═════ Exercise data ═════
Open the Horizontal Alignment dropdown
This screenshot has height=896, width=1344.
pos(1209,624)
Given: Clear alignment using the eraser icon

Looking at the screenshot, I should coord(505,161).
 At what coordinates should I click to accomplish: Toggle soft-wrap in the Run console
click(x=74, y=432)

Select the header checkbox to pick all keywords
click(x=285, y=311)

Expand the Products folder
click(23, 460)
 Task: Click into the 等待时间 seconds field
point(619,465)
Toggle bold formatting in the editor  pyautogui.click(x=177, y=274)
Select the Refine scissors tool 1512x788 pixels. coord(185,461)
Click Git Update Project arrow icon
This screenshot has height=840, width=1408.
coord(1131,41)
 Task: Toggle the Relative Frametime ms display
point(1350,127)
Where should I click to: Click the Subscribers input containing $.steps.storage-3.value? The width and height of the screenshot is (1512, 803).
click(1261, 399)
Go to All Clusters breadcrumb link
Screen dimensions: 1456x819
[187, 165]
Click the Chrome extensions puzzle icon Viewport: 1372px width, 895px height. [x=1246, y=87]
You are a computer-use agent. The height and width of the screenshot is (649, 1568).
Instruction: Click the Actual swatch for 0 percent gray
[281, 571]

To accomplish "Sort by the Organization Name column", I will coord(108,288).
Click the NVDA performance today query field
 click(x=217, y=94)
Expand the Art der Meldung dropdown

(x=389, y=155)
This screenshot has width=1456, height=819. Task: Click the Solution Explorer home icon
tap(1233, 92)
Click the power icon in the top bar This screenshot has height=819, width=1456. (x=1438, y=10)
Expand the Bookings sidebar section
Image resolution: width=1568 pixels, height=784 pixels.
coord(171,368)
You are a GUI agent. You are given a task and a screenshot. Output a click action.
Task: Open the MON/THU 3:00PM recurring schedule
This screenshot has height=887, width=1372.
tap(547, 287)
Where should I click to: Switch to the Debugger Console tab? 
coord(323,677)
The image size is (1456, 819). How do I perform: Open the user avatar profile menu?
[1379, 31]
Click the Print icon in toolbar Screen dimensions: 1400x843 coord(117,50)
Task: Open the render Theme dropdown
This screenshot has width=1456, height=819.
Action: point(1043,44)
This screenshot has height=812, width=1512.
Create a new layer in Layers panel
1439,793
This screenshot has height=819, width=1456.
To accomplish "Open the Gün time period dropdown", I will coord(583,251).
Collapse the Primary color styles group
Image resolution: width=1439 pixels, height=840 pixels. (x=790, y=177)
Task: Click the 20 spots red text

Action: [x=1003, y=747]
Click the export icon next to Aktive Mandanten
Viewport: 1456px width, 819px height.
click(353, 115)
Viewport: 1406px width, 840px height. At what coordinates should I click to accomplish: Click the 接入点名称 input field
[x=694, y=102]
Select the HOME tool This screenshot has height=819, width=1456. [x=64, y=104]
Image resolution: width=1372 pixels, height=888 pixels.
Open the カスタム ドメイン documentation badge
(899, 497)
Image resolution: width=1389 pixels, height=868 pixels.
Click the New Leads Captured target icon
═════
Problem details
All lines above that contain the word "agent" are to be copied.

Task output
You are a computer-use agent. The height and width of the screenshot is (649, 1568).
You are a GUI agent. You are given a task and a screenshot. Output a click action.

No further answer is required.